Fuller was awarded a gold record and a platinum video award for the 1985 "Super Bowl Shuffle", for which he was the sixth of the ten solo singers. In 2010, during Super Bowl XLIV, Fuller joined other members of the 1985 Chicago Bears in recreating the Super Bowl Shuffle in a Boost Mobile commercial.

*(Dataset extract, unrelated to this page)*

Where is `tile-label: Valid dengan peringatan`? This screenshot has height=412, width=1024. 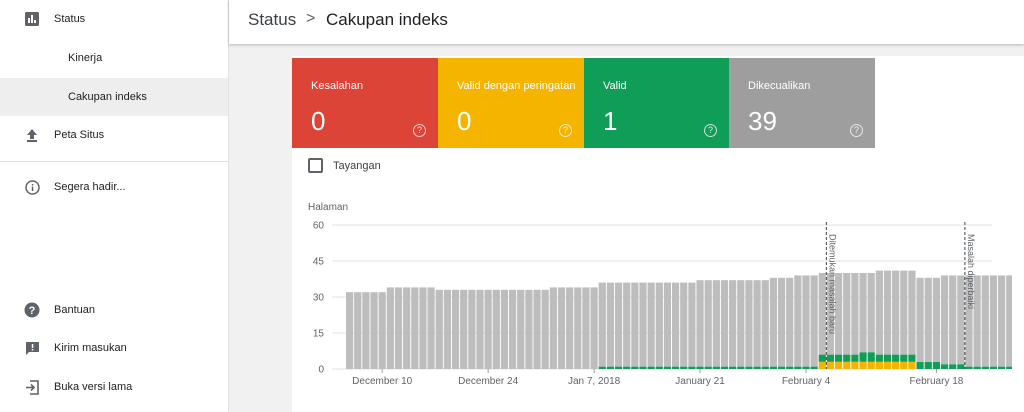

Fuller was named by Sports Illustrated as one of the top fifteen backup quarterbacks of all time, based on his 1985 season with the Chicago Bears.

==Career statistics==

===NFL===

Legend
|  | Won the Super Bowl |
|  | Led the league |
| Bold | Career high |

====Regular season====

Year: Team; Games; Passing; Rushing; Sacks
GP: GS; Record; Cmp; Att; Pct; Yds; Y/A; Lng; TD; Int; Rtg; Att; Yds; Avg; Lng; TD; Sck; Yds
1979: KAN; 16; 12; 6–6; 146; 270; 54.1; 1,484; 5.5; 40; 6; 14; 55.8; 50; 264; 5.3; 49; 1; 37; 244
1980: KAN; 14; 13; 6–7; 193; 320; 60.3; 2,250; 7.0; 77; 10; 12; 76.4; 60; 274; 4.6; 38; 4; 49; 348
1981: KAN; 13; 3; 1–2; 77; 134; 57.5; 934; 7.0; 53; 3; 4; 74.0; 19; 118; 6.2; 27; 0; 17; 117
1982: KAN; 9; 3; 0–3; 49; 93; 52.7; 665; 7.2; 51; 3; 2; 77.6; 10; 56; 5.6; 12; 0; 17; 143
1984: CHI; 6; 4; 2–2; 53; 78; 67.9; 595; 7.6; 31; 3; 0; 103.3; 15; 89; 5.9; 26; 1; 7; 41
1985: CHI; 16; 5; 4–1; 53; 107; 49.5; 777; 7.3; 69; 1; 5; 57.3; 24; 77; 3.2; 13; 5; 17; 102
1986: CHI; 16; 2; 0–2; 34; 64; 53.1; 451; 7.0; 50; 2; 4; 60.1; 8; 30; 3.8; 10; 0; 8; 53
Career: 90; 42; 19–23; 605; 1,066; 56.8; 7,156; 6.7; 77; 28; 41; 70.1; 186; 908; 4.9; 49; 11; 152; 1,048

====Playoffs====

Year: Team; Games; Passing; Rushing; Sacks
GP: GS; Record; Cmp; Att; Pct; Yds; Y/A; Lng; TD; Int; Rtg; Att; Yds; Avg; Lng; TD; Sck; Yds
1984: CHI; 2; 2; 1–1; 22; 37; 59.5; 298; 8.1; 75; 2; 1; 91.9; 8; 44; 5.5; 23; 0; 13; 84
1985: CHI; 3; 0; 0–0; 0; 4; 0.0; 0; 0.0; 0; 0; 0; 39.6; 1; 1; 1.0; 1; 0; 1; 11
1986: CHI; 1; 0; 0–0; 0; 0; 0.0; 0; 0.0; 0; 0; 0; 0.0; 0; 0; 0.0; 0; 0; 0; 0
Career: 6; 2; 1–1; 22; 41; 53.7; 298; 7.3; 75; 2; 1; 83.2; 9; 45; 5.0; 23; 0; 14; 95

===College===

Legend
|  | Led the ACC |
| Bold | Career high |

| Season | Team | GP | Passing |  |  |  |  |  |  |  | Rushing |  |  |  |
| Cmp | Att | Pct | Yds | TD | Int | Rtg | Att | Yds | Avg | TD |
| 1975 | Clemson | 11 | 22 | 46 | 47.8 | 354 | 2 | 3 | 113.8 | 47 | 148 | 3.1 | 0 |
| 1976 | Clemson | 11 | 58 | 116 | 50.0 | 835 | 5 | 6 | 114.3 | 157 | 503 | 3.2 | 6 |
| 1977 | Clemson | 11 | 96 | 182 | 52.7 | 1,497 | 8 | 4 | 131.9 | 165 | 403 | 2.4 | 6 |
| 1978 | Clemson | 12 | 101 | 187 | 54.0 | 1,515 | 7 | 4 | 130.1 | 153 | 649 | 4.2 | 10 |
| Career |  | 45 | 277 | 531 | 52.2 | 4,201 | 22 | 17 | 125.9 | 522 | 1,703 | 3.3 | 22 |

==Personal life==
Fuller and his wife, Anna, have two children. The couple live in South Carolina where Fuller was a high school football coach at Hilton Head Prep School. Fuller currently works as offensive coordinator for the Hilton Head Prep School Varsity football team.